Jama has been elected president of U of T’s Arts & Science Student Union (ASSU) twice and as such advocates for the academic rights and policies that affect 26,000 undergraduate students. She oversees a budget of $500,000 and manages a team of three staff, six executive members and over 60 academic course unions. “I found first-year hard—I suffered from imposter syndrome as a Black, Muslim woman. I didn’t feel this way in high school as I was with my community. I chose to get really involved at U of T and help give a voice to other students who were struggling. I am so grateful for my position as president.”
Jama gives back to the student community and also to her Somali community. She has volunteered as a youth mentor for Say Somali and as an assistant settlement worker for the Dejinta Beesha Multi-Service Centre. For the former, she mentored Somali high school and undergraduate students with a focus on breaking stigmas, fostering empowerment and encouraging academic interests. At the latter, she provided translations for refugee claimants. She has also been a senior counsellor for a summer day camp that provides daily camp routines, activities and trips for marginalized children between the ages of seven and 16. As well, Jama has worked to dismantle prejudice as a fellow of Toronto’s Mosaic Institute. She designed and implemented a national social action campaign combatting prejudice that reached over 800 individuals through exhibits and facilitated discussions.
At Oxford, she plans to take the criminology and criminal justice program. “After my master’s degree, I am exploring the idea of becoming a defense attorney. My community is over policed and something needs to be done. I would provide legal services at a reduced rate.” Her long-term goals include going into politics. “I want to create change.

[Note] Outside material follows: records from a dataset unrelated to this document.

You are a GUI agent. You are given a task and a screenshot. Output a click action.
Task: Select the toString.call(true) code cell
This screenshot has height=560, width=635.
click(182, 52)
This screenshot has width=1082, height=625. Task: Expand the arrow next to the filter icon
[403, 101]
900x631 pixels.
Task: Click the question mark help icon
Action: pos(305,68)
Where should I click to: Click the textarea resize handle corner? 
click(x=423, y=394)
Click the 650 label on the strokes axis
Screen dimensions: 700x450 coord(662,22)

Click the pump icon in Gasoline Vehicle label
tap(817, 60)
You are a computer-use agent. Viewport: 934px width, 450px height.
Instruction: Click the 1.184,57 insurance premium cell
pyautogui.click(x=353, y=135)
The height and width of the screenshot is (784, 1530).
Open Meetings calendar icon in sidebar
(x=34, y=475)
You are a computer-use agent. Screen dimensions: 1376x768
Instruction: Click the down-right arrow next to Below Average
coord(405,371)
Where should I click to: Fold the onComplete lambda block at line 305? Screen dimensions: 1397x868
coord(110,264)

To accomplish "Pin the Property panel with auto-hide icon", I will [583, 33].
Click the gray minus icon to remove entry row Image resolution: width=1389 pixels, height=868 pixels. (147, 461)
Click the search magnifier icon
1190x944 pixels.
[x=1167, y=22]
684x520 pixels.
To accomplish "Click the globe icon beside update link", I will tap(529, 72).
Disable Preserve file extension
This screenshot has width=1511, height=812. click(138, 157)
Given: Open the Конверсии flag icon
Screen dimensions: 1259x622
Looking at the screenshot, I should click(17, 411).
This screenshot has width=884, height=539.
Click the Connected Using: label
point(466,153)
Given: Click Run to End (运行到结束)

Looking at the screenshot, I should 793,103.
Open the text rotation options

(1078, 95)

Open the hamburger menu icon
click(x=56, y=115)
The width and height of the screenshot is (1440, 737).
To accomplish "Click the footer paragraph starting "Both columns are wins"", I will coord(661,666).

I don’t want to fight and beg others to do it for me,” says Jama. “I already have a lot of ideas of how I could make changes as an MP in my community—such as doing away with mandatory minimums in the criminal system.”
Jama plans to take full advantage of her time at Oxford but she will miss Victoria College. “I cannot emphasize enough how much I love Vic,” she says. “There is kindness, compassion and empathy across the Vic community. Staff, profs and instructors are nothing but supportive.” Jama took part in Vic One’s Lester B. Pearson Stream and says the experience will have a life-long effect on her. “I will never forget the close friends I made in Vic One or the profs who taught me. David Wright amazed me with his personal tales of international diplomacy and Anne Urbancic taught me the importance of bringing out the underrepresented voices of history. All told, Vic One inspired me to move forward and commit to international relations.” Without a doubt, no matter what Jama does after Oxford, she will be a bright light bringing attention to voices and communities that aren’t always heard.